A friend of mine is a carer for his brother who has severe mental health problems. Every time the Tory led Government announces cut backs or decide to revise the benefit system he fears the worst for his brother and himself. I feel they, the government, have no conception of how many people, through no fault of their own or by their choice, are doing their best to live a life as best they can.  

Not happy to celebrate over the festivities with this he decides to come up with another great wheeze this one concerning people Under 25s. The Chancellor full of “bon homme” decides he wishes to remove housing benefit from the Under-25s.   It is estimated that this will only save about £50 million after the people such as parents, victims of domestic abuse and similar are taking into account.   

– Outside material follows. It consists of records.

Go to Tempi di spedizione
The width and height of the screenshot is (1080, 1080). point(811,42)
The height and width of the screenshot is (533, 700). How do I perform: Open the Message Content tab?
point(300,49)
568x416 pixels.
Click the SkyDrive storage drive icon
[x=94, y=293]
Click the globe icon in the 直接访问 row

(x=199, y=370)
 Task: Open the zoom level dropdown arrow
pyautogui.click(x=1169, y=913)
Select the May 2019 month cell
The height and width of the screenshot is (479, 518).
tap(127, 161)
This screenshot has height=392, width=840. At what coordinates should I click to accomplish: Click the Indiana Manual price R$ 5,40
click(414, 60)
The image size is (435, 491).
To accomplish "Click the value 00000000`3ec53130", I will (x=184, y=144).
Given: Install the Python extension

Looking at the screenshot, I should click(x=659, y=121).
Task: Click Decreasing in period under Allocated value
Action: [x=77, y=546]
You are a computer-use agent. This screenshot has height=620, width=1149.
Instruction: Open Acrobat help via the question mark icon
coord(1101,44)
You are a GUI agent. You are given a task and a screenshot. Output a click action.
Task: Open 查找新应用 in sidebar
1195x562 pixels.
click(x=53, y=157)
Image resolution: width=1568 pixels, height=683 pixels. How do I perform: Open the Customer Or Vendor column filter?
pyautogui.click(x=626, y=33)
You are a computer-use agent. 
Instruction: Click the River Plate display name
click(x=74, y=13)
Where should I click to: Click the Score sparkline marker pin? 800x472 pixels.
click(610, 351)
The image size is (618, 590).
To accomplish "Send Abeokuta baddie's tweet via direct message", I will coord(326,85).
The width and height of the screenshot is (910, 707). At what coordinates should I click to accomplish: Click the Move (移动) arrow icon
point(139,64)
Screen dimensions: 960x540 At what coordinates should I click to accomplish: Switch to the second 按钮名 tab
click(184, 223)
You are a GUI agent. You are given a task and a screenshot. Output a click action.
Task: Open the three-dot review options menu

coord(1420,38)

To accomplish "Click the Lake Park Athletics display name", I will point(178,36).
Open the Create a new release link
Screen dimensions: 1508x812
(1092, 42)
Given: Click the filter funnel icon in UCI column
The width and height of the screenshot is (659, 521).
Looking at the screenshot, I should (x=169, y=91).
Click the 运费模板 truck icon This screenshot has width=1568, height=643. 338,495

Department of Work and Pensions figures show that 351,678 people under the age of 25 claim housing benefit at a cost of £1.8bn. Of these 55.6% are parents, which mean the cuts would not apply to them. Osborne's plan would therefore produce savings of £827.4m in this area. But Whitehall sources suggested this figure could be reduced to as low as £50m once other groups among the under-25s, such as victims of domestic violence, are excluded from housing benefit cuts. "It is laughable that you can get anywhere near £12bn in cuts this way," one source said.

Fiona Weir, chief executive of Gingerbread, which represents single parents, said: “Almost half of under-25s supported by housing benefit are single parent families with young children, for whom moving in with mum and dad simply isn’t an option.”

Alison Worsley, deputy director of strategy at Barnardo’s, said: “Any proposal to remove housing benefits from all under-25s risks leaving some of this country’s most vulnerable people stranded. We must not forget that many disadvantaged young people starting out in the world simply do not have a family that they can turn to.”

Once again I can see why the Prime Minister, David Cameron, stated that the Tory Party “is no longer the nasty party but the caring party.”

McTaggart

N.B.   1, 000,000,0000, (1 billion) = one thousand million.

In the U.K. a billion, (1,000,000,0000,) used to be one million million and some people still use it today.